Ned here again. Previously I discussed options for performing a hardware or OS replacement within an existing DFSR Replication Group. As part of that process you may end up seeding a new server’s disk with data from an existing server. Pre-seeded files exactly match the copies on an upstream server, so that when initial non-authoritative sync is performed no data will be sent over the network except the SHA-1 hash of each file for confirmation. For a deeper explanation of pre-seeding review:
- Understanding DFSR debug logging (Part 15: Pre-Seeded Data Usage during Initial Sync)
- Get out and push! Getting the most out of DFSR pre-staging
In order to make this more portable I decided to make this a separate post within the series. Even if you are not planning a file server migration and just want to add some new servers to a replica with pre-seeding, the techniques here will be useful. I demonstrate how to pre-seed from Windows Server 2003 R2 to Windows Server 2008 R2 as this is the common scenario as of this writing. I also call out the techniques needed for other OS arrangements, and I will use both kinds of Windows backup software as well as robocopy in my techniques.

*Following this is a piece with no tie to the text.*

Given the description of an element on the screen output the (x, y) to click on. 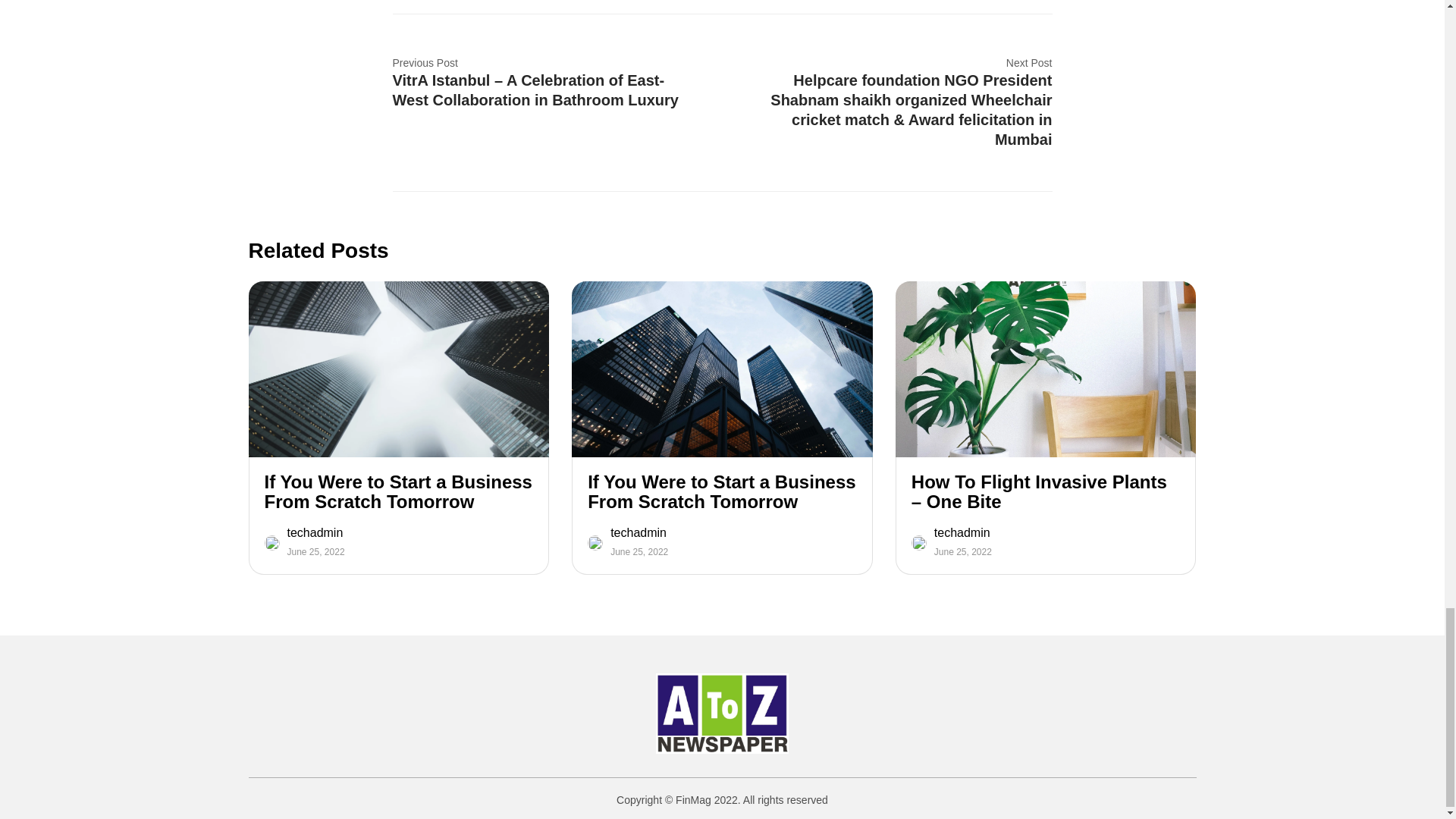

There are three techniques you can use:
- Pre-seeding with NTBackup
- Pre-seeding with Robocopy
- Pre-seeding with Windows Server Backup
The most important thing is to TEST. Don’t be a cowboy or get sloppy when it comes to pre-seeding; most cases we get with massive conflict problems were caused by lack of attention to detail during a pre-seeding that took a functional environment and broke it.
If using Windows Sever 2008 R2 and planning on using Read-Only replication, make sure you install the following hotfix before configuring the replicated folder:
An outgoing replication backlog occurs after you convert a read/write replicated folder to a read-only replicated folder in Windows Server 2008 R2 – http://support.microsoft.com/kb/2285835
This prevents a (cosmetic) issue where DFSR displays pre-seeded files as an outbound backlog on a read-only replicated folder. A read-only member cannot have an outbound backlog, naturally.
Pre-seeding with NTBackup
If your data source OS is Windows Server 2003 R2, I recommend you use NTBackup.exe for pre-seeding. NTBackup correctly copies all aspects of a file including data, security, attributes, path, and alternate streams. It has both a GUI and command-line interface.
If pre-seeding from Windows Server 2003 R2 to Windows Server 2003 R2, no special changes have to be made. If pre-seeding from Windows Server 2003 R2 to Windows Server 2008 or Windows Server 2008 R2, you will need to download an out-of-band version of NTBackup to restore the data:
- Windows NT Backup – Restore Utility for Windows Server 2008
- Windows NT Backup – Restore Utility for Windows Server 2008 R2
More info on using NTBackup: http://support.microsoft.com/kb/326216/pl
Critical note: Restoring an entire volume (rather than specific folders like demonstrated below) with NTBACKUP will cause all existing replicated folders on that volume to go into non-authoritative sync. For that reason you should never restore an entire volume if you are already using DFSR on a server volume being pre-seeded. Just restore the replicated folders like I do in the examples.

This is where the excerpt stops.